### Source excerpt
------------------------------------------------------------------------
Elvis star Austin Butler: ‘There are so many moments of self-doubt’

With an Oscar nomination, a supermodel girlfriend and now the face of a new fragrance, he’s shaping up to be a classic movie star. But underneath the glitz is an unexpected sadness

Austin Butler: “I don’t think I’ll ever have an experience like Elvis again”
Austin Butler: “I don’t think I’ll ever have an experience like Elvis again”
© GREG WILLIAMS FOR YSL BEAUTY
The Sunday Times

Earlier this year, on a bright New York morning in April, Austin Butler launched a fragrance in an event space that was mostly mirrors and monochrome. Tiny cakes were nibbled and swabs of scent were handed around as Butler, best known for a total immersion as Elvis Presley in Baz Luhrmann’s Elvis, hung about in the shadows.

Butler is a tall waif of a man. He’s had a year of being the centre of attention, from Cannes to the Oscars, and so has practice at hiding in a busy room. And indeed, when Butler introduces his new Yves Saint Laurent concoction — called MYSLF — the first thing you notice is how softly spoken he is. But then, as soon as he has left, you miss him. And that, surely, is a star. When, with minimal effort, leaving a room is like turning its lights out.

A little after Butler pushes MYSLF into the world — that’s M for masculine, YSL for Yves Saint Laurent, F for feminine, the lack of an “E” an orthographical choice — I meet him in a side room. With his unbuttoned shirt hanging loose, I see half his chest. He leans in a lot too, and then I can see two-thirds of his chest. He’s captivating company, despite us kicking off with perfume small talk, something he is entirely new to.
------------------------------------------------------------------------
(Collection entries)
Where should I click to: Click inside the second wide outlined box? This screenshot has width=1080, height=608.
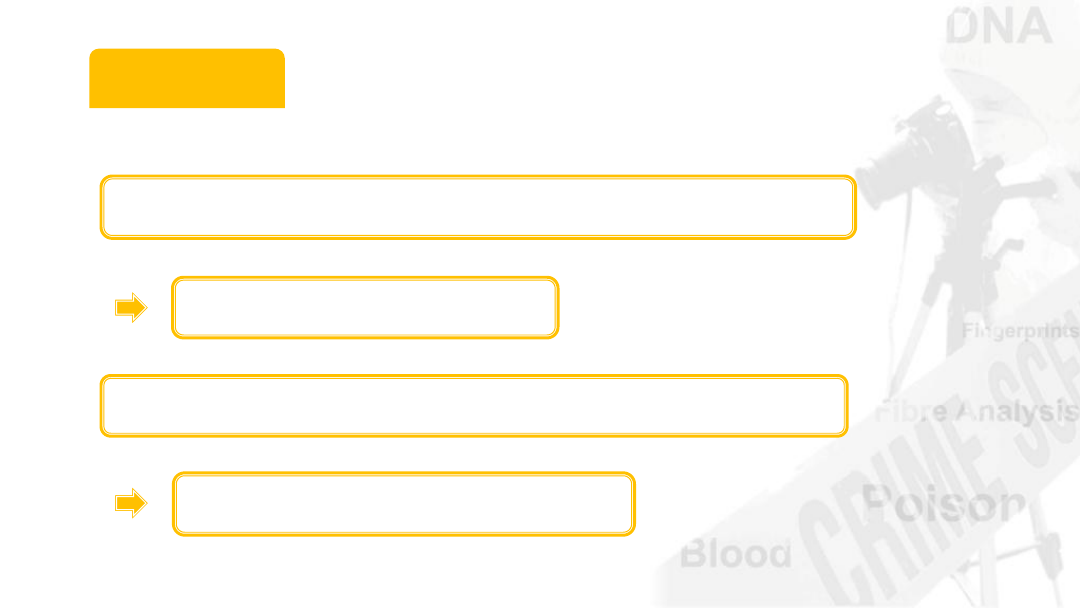(474, 406)
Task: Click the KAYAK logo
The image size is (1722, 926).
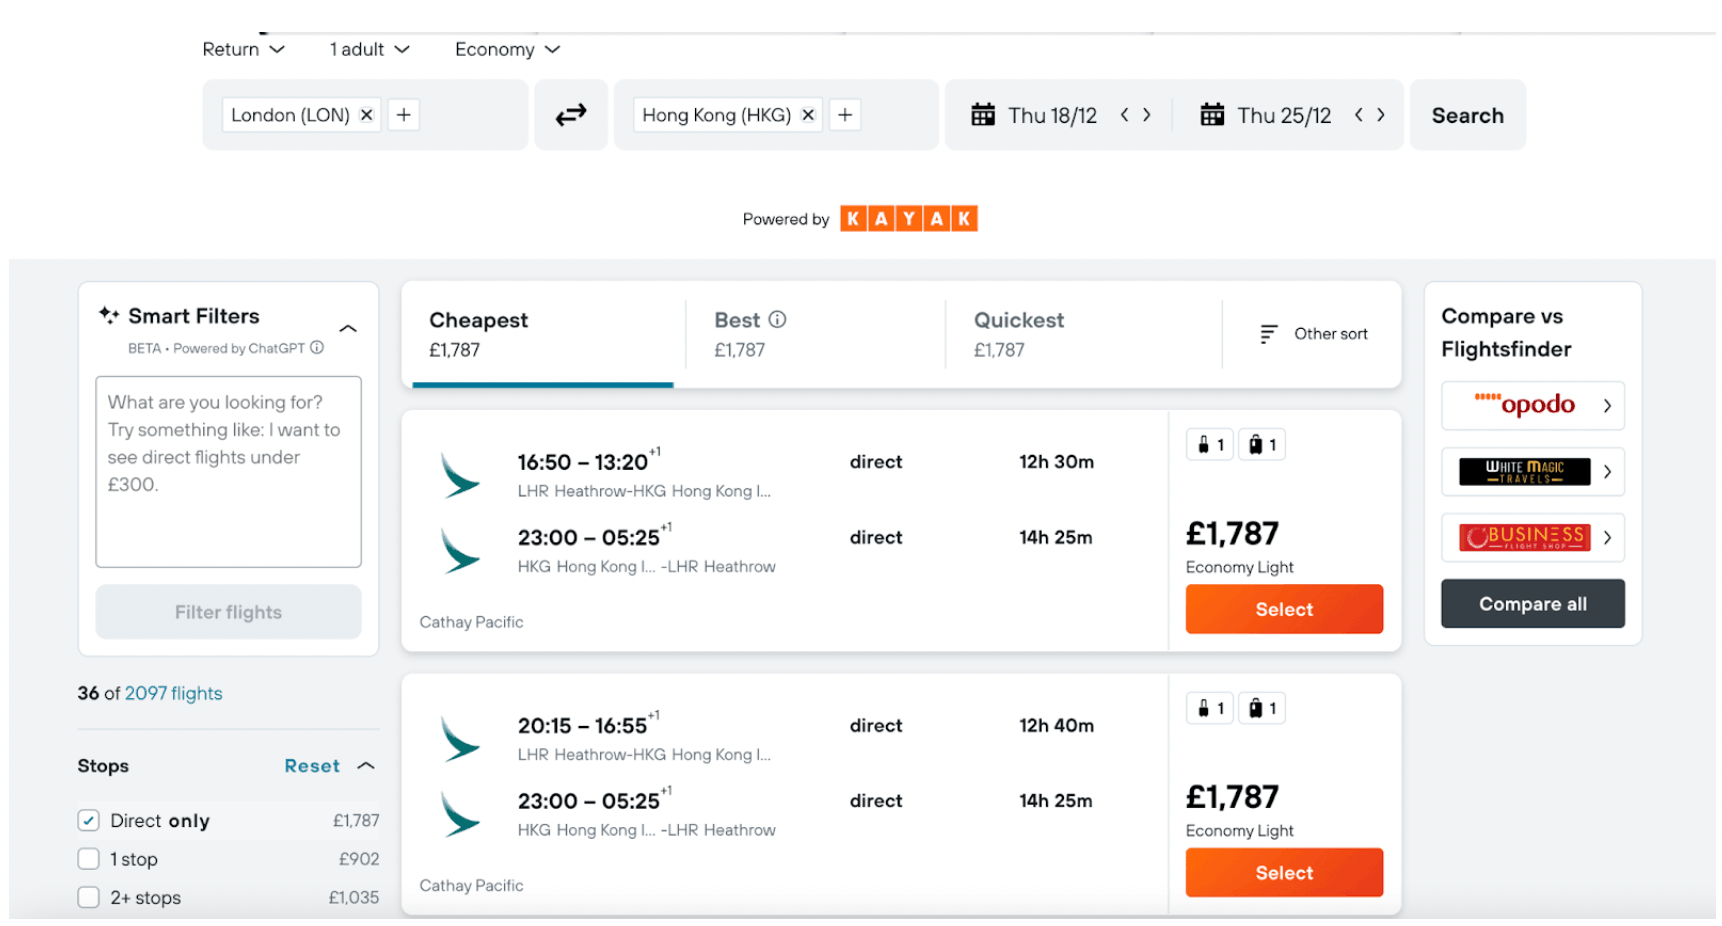Action: click(908, 218)
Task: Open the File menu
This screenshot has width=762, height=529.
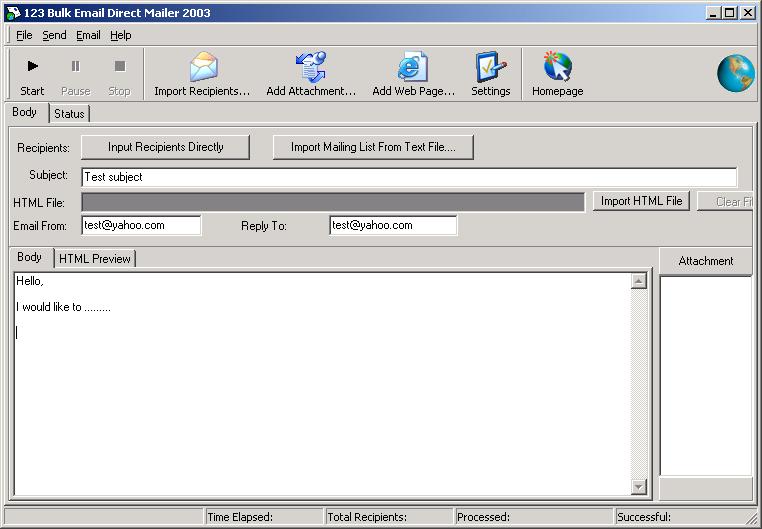Action: (x=24, y=35)

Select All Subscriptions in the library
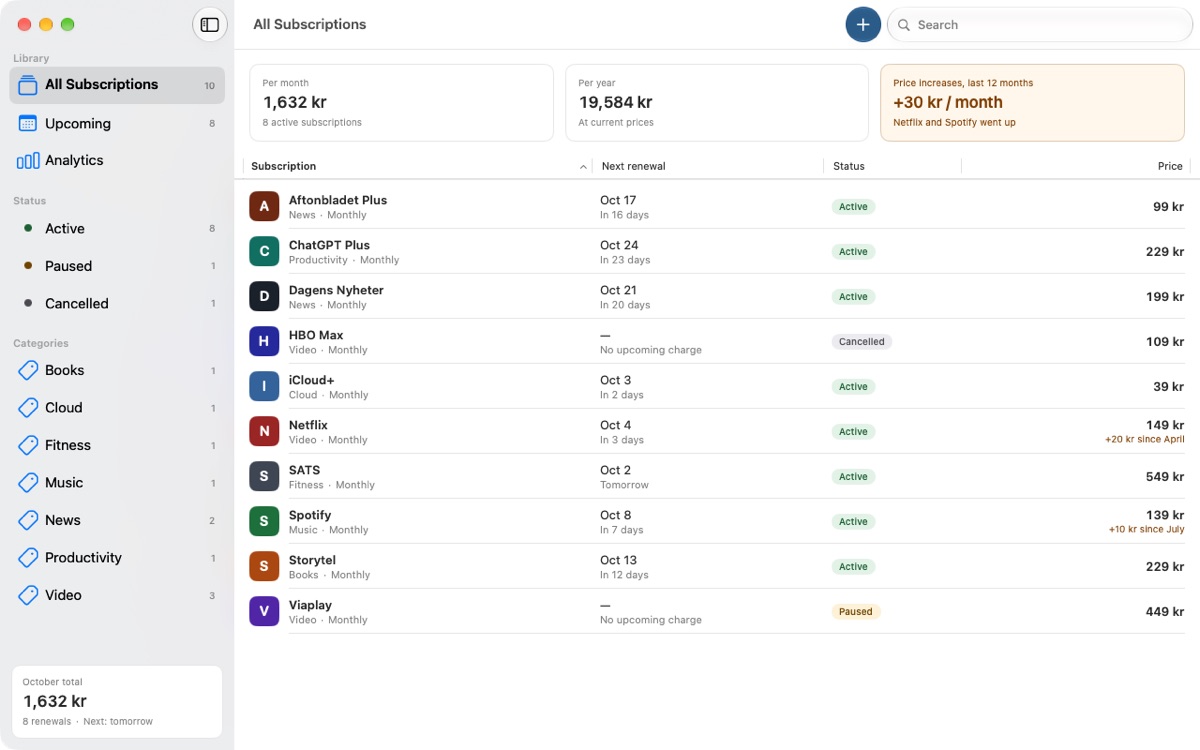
------------------------------------------------------------------------
### Required task A
In the Austin Butler profile, what do the letters of the fragrance name MYSLF stand for?
### Required task B
Does the Austin Butler profile agree with each statement? (i) Butler launched the fragrance in Paris. (ii) Butler is described as softly spoken. (iii) The interviewer meets Butler in a side room.
### Required task C
Can you transcribe the Austin Butler profile from "Butler is a" to "its lights out."?
Nothing asked here depends on the rows.

### Full response A
M stands for masculine, YSL for Yves Saint Laurent and F for feminine.

### Full response B
(i) No: "on a bright New York morning in April, Austin Butler launched a fragrance"
(ii) Yes: "the first thing you notice is how softly spoken he is"
(iii) Yes: "I meet him in a side room"

### Full response C
Butler is a tall waif of a man. He’s had a year of being the centre of attention, from Cannes to the Oscars, and so has practice at hiding in a busy room. And indeed, when Butler introduces his new Yves Saint Laurent concoction — called MYSLF — the first thing you notice is how softly spoken he is. But then, as soon as he has left, you miss him. And that, surely, is a star. When, with minimal effort, leaving a room is like turning its lights out.